What is on the ISC’s agenda?

Once the new ISC is established the first item on the committee’s agenda will be the publication of its delayed report into Russian interference in the UK. This report was completed before the election and cleared for publication by the intelligence and security agencies. Publication was held up by the Prime Minister on the grounds that, despite clearance by the relevant agencies, the content of the report still required careful consideration by the Prime Minister.

While the publication of the Russia report should be the first act of the new committee, it is also possible that a new committee, with a Chair who is more amenable to the government, may wish to look again at this report and further delay publication. There is a worrying precedent in this regard. Prior to the 2010 general election the ISC had completed a report into the government’s draft consolidated guidance on the treatment of detainees. When a new committee was appointed following the 2010 election, with a new Chair, Malcom Rifkind, and a substantially changed membership, this report was shelved. The explanation at the time was that the report related to draft guidance which had subsequently been changed. This report was eventually published in full in 2018 as part of the committee’s inquiry into the mistreatment and rendition of detainees. The committee, under a new Chair Dominic Grieve, clearly felt that the 2010 report should have been published when it was completed. In publishing the report in 2018, the committee noted that while some of the recommendations in the report had been overtaken by events, ‘the report as a whole remains relevant to the continuing debate’ and that it was ‘essential that the report is placed on the public record.’

There are a number of other reports and inquiries at different stages which have also been delayed by the election. The committee’s annual report for 2018-19 is complete and like the Russia report, is awaiting the Prime Minister’s confirmation that it can be published. It’s publication should be imminent. The committee had also launched a number of inquiries in the previous Parliament on which it has yet to report. These are: an inquiry into national security issues relating to China; an inquiry into Right Wing Terrorism; an examination of the current threat from Northern Ireland-Related Terrorism; and a case study on GCHQ procurement. ISC staff may have been in a position to progress some of these inquiries during the dissolution but there will be a steep learning curve for new committee members to get up to speed on this significant body of work.

Collected data entries
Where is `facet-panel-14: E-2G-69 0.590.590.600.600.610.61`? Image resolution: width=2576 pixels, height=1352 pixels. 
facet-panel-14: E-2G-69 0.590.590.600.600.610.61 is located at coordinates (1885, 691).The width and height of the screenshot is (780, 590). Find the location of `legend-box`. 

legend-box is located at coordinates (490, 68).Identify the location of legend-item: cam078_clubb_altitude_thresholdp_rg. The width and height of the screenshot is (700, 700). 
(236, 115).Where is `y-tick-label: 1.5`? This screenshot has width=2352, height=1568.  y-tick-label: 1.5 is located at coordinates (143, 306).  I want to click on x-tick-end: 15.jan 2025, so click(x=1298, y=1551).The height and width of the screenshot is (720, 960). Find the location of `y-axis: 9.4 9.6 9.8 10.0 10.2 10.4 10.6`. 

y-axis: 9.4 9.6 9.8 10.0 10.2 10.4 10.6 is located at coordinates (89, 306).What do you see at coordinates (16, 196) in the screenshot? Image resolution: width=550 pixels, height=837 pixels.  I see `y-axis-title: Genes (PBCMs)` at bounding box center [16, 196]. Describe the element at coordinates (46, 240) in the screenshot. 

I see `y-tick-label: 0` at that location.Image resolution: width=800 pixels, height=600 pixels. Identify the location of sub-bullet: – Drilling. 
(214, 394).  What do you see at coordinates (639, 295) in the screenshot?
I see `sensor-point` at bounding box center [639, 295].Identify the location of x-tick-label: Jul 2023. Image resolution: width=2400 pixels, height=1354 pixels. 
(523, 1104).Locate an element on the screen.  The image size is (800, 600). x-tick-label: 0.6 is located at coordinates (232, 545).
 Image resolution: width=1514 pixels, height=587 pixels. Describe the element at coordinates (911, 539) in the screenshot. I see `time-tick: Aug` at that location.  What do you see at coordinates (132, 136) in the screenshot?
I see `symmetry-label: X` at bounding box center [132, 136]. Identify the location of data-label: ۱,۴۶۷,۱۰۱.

(WHAT TO DO)
[1] Please reproduce the ISC agenda excerpt word for word, everything from "Once the new" down to "the Prime Minister.".
[2] Write the next part of the ISC agenda excerpt, picking up after its final sentence.

(RESPONSES FOR EACH TASK)
[1]
Once the new ISC is established the first item on the committee’s agenda will be the publication of its delayed report into Russian interference in the UK. This report was completed before the election and cleared for publication by the intelligence and security agencies. Publication was held up by the Prime Minister on the grounds that, despite clearance by the relevant agencies, the content of the report still required careful consideration by the Prime Minister.

[2]
There has also been a significant terrorist attack in London since the committee last met, prior to the dissolution. This is almost certainly something the new ISC will want to look at. The ISC produced a substantial report on the five terrorist attacks which took place in 2017, four of which occurred while the committee was in a state of desuetude due to the general election. The fact that the perpetrator of last month’s attack on London Bridge had been convicted of terrorist offences and released from prison on licence will be of particular interest. The ISC looked at the management of extremism in prisons as part of its inquiry into the 2017 attacks. In a chillingly prescient observation, the committee ‘questioned whether some extremist prisoners may be tactically engaging with de-radicalisation programmes such as Prevent, in order to dupe the authorities into believing that the risk they pose has decreased.’ The ISC also made recommendations with regard to the Approved Visitor Scheme in relation to tightening up the guidance on visitors to extremist prisoners.  In November 2018, the Government agreed to report back to the committee on these recommendations within 12 months.

There is a significant and important body of work to be undertaken by the ISC when it is established. It is to be hoped that unlike in 2015 and 2017 a new committee is established promptly and that it is allowed to continue its work without the obstruction and delay imposed by government in relation to recent inquiries.


This post first appeared on the Democratic Audit blog in December 2019.